● **Work instructions**
Quote every row below word for word, with nothing left out or changed.

══════════

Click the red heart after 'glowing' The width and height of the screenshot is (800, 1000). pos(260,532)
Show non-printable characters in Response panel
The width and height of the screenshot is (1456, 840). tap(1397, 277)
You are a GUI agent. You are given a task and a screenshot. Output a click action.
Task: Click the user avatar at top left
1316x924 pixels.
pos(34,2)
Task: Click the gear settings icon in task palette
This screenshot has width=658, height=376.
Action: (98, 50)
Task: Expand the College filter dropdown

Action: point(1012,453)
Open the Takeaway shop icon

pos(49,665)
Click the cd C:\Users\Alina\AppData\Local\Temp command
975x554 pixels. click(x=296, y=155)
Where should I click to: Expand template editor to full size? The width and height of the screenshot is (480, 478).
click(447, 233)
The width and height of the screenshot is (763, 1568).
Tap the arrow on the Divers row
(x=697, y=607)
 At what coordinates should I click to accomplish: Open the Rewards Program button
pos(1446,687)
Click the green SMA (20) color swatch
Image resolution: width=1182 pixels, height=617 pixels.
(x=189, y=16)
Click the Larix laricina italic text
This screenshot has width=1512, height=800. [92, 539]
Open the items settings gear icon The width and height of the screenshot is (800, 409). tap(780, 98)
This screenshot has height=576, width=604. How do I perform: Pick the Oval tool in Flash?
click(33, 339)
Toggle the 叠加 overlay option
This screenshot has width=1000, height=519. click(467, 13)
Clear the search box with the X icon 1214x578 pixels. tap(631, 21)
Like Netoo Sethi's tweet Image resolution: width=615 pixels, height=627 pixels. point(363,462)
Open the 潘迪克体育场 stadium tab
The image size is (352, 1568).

══════════

● **The response**
Click the red heart after 'glowing' The width and height of the screenshot is (800, 1000). pos(260,532)
Show non-printable characters in Response panel
The width and height of the screenshot is (1456, 840). tap(1397, 277)
You are a GUI agent. You are given a task and a screenshot. Output a click action.
Task: Click the user avatar at top left
1316x924 pixels.
pos(34,2)
Task: Click the gear settings icon in task palette
This screenshot has width=658, height=376.
Action: (98, 50)
Task: Expand the College filter dropdown

Action: point(1012,453)
Open the Takeaway shop icon

pos(49,665)
Click the cd C:\Users\Alina\AppData\Local\Temp command
975x554 pixels. click(x=296, y=155)
Where should I click to: Expand template editor to full size? The width and height of the screenshot is (480, 478).
click(447, 233)
The width and height of the screenshot is (763, 1568).
Tap the arrow on the Divers row
(x=697, y=607)
 At what coordinates should I click to accomplish: Open the Rewards Program button
pos(1446,687)
Click the green SMA (20) color swatch
Image resolution: width=1182 pixels, height=617 pixels.
(x=189, y=16)
Click the Larix laricina italic text
This screenshot has width=1512, height=800. [92, 539]
Open the items settings gear icon The width and height of the screenshot is (800, 409). tap(780, 98)
This screenshot has height=576, width=604. How do I perform: Pick the Oval tool in Flash?
click(33, 339)
Toggle the 叠加 overlay option
This screenshot has width=1000, height=519. click(467, 13)
Clear the search box with the X icon 1214x578 pixels. tap(631, 21)
Like Netoo Sethi's tweet Image resolution: width=615 pixels, height=627 pixels. point(363,462)
Open the 潘迪克体育场 stadium tab
The image size is (352, 1568).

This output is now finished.